Washington Editor
Theravance Inc. could receive in excess of $252 million under terms of a new license agreement with a familiar partner, GlaxoSmithKline plc.
In the preclinical deal, the London-based pharmaceutical firm exercised its option to license Theravance's inhaled bifunctional muscarinic antagonist/beta2 agonist (MABA) program as part of their broad alliance formed nearly a year ago. That partnership provides GSK access to a variety of Theravance's portfolio products for a number of therapeutic areas including respiratory disease, overactive bladder and gastrointestinal disorders.

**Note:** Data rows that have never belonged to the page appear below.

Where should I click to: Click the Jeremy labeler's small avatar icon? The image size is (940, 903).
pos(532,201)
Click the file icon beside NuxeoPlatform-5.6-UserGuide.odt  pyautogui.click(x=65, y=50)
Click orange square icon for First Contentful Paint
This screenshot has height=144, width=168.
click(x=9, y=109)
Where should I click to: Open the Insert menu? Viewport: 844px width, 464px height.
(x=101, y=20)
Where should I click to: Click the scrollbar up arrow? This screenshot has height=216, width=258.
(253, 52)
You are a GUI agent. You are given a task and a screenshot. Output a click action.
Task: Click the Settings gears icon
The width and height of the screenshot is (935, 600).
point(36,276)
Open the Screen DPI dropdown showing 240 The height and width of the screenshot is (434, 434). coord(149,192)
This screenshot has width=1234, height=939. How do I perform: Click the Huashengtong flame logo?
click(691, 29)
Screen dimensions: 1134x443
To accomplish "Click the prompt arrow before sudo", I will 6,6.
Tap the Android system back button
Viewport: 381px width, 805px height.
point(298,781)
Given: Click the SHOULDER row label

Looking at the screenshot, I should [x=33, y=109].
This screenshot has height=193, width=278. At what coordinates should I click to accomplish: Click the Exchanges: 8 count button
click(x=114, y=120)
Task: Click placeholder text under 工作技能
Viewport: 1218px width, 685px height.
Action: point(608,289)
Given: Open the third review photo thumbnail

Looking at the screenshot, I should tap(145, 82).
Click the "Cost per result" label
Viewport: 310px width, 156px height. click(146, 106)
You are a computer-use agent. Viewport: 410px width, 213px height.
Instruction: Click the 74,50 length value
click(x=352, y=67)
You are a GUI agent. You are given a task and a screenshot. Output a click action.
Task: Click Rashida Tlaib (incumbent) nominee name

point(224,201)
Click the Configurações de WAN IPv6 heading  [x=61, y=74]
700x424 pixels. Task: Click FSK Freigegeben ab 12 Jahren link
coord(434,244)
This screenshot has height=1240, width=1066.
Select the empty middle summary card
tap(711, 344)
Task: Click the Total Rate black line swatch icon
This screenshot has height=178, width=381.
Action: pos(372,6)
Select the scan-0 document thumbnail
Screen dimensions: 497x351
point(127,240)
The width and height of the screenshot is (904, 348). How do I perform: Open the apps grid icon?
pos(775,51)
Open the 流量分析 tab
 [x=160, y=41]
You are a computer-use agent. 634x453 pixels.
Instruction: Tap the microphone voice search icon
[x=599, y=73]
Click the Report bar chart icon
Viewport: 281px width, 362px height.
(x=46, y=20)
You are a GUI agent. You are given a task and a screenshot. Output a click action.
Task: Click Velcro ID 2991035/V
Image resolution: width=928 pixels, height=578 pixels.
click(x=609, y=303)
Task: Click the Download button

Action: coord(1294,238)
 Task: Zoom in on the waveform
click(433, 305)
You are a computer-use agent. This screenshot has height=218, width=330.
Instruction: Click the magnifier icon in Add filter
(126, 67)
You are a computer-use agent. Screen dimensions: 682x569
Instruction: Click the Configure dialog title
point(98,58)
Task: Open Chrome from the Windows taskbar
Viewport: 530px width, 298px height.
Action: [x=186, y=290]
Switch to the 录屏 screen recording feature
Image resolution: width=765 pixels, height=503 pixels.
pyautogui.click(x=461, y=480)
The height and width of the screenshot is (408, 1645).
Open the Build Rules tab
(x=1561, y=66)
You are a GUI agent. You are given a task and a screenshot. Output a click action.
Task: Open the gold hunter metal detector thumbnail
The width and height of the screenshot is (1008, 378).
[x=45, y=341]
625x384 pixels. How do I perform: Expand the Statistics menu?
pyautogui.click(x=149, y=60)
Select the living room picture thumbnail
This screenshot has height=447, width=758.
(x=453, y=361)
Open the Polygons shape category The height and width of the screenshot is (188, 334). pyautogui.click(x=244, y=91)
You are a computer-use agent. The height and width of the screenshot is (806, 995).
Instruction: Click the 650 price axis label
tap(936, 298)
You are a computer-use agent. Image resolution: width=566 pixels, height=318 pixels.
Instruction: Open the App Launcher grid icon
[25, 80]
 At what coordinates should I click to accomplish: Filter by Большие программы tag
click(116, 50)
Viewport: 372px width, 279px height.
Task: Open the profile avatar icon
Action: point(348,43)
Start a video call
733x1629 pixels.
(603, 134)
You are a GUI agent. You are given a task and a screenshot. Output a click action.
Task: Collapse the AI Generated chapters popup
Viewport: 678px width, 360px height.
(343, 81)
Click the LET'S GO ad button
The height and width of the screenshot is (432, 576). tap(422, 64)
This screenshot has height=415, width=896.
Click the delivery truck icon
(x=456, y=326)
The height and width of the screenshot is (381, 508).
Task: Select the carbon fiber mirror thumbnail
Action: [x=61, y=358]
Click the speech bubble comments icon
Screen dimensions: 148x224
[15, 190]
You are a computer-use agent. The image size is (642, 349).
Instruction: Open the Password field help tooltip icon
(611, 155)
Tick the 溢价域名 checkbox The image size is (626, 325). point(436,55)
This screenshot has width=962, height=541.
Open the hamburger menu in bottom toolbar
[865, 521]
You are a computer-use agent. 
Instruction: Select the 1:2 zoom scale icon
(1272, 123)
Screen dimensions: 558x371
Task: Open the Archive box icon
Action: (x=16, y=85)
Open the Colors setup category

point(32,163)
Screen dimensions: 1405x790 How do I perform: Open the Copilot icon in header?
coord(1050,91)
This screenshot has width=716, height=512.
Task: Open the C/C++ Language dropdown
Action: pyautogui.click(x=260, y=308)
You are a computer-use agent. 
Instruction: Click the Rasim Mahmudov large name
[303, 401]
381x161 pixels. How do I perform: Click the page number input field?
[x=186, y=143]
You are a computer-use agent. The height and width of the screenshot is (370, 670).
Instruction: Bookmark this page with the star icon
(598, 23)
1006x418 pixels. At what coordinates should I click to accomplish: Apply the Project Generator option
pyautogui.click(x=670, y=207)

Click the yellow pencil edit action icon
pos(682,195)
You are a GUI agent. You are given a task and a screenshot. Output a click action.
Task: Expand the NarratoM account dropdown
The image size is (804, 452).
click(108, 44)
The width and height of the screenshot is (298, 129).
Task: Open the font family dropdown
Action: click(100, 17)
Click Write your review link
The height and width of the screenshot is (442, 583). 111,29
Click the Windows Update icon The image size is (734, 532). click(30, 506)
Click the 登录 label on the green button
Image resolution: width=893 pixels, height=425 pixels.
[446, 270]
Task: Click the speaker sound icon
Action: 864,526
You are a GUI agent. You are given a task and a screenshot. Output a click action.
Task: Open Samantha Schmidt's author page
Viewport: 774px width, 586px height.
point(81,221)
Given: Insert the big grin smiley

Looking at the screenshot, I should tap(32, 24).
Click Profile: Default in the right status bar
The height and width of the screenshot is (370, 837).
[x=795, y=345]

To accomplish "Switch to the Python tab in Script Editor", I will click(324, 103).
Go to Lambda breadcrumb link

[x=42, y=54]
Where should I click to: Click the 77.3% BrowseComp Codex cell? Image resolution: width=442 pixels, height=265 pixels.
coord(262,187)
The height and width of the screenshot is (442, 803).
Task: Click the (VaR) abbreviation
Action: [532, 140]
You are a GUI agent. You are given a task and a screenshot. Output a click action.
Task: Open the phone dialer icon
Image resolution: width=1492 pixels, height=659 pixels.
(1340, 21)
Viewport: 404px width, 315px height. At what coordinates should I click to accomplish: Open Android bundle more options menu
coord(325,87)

Part of that $129 million deal provided for GSK to increase its 6 percent ownership of Theravance to 19 percent. (See BioWorld Today, April 1, 2004.)
The South San Francisco-based company's MABA program is the third respiratory program GSK has licensed, following prior deals related to long-acting beta2 agonist (LABA) and long-acting muscarinic antagonist programs. The LABA deal has a potential worth of $545 million for Theravance. (See BioWorld Today, Jan. 7, 2003.)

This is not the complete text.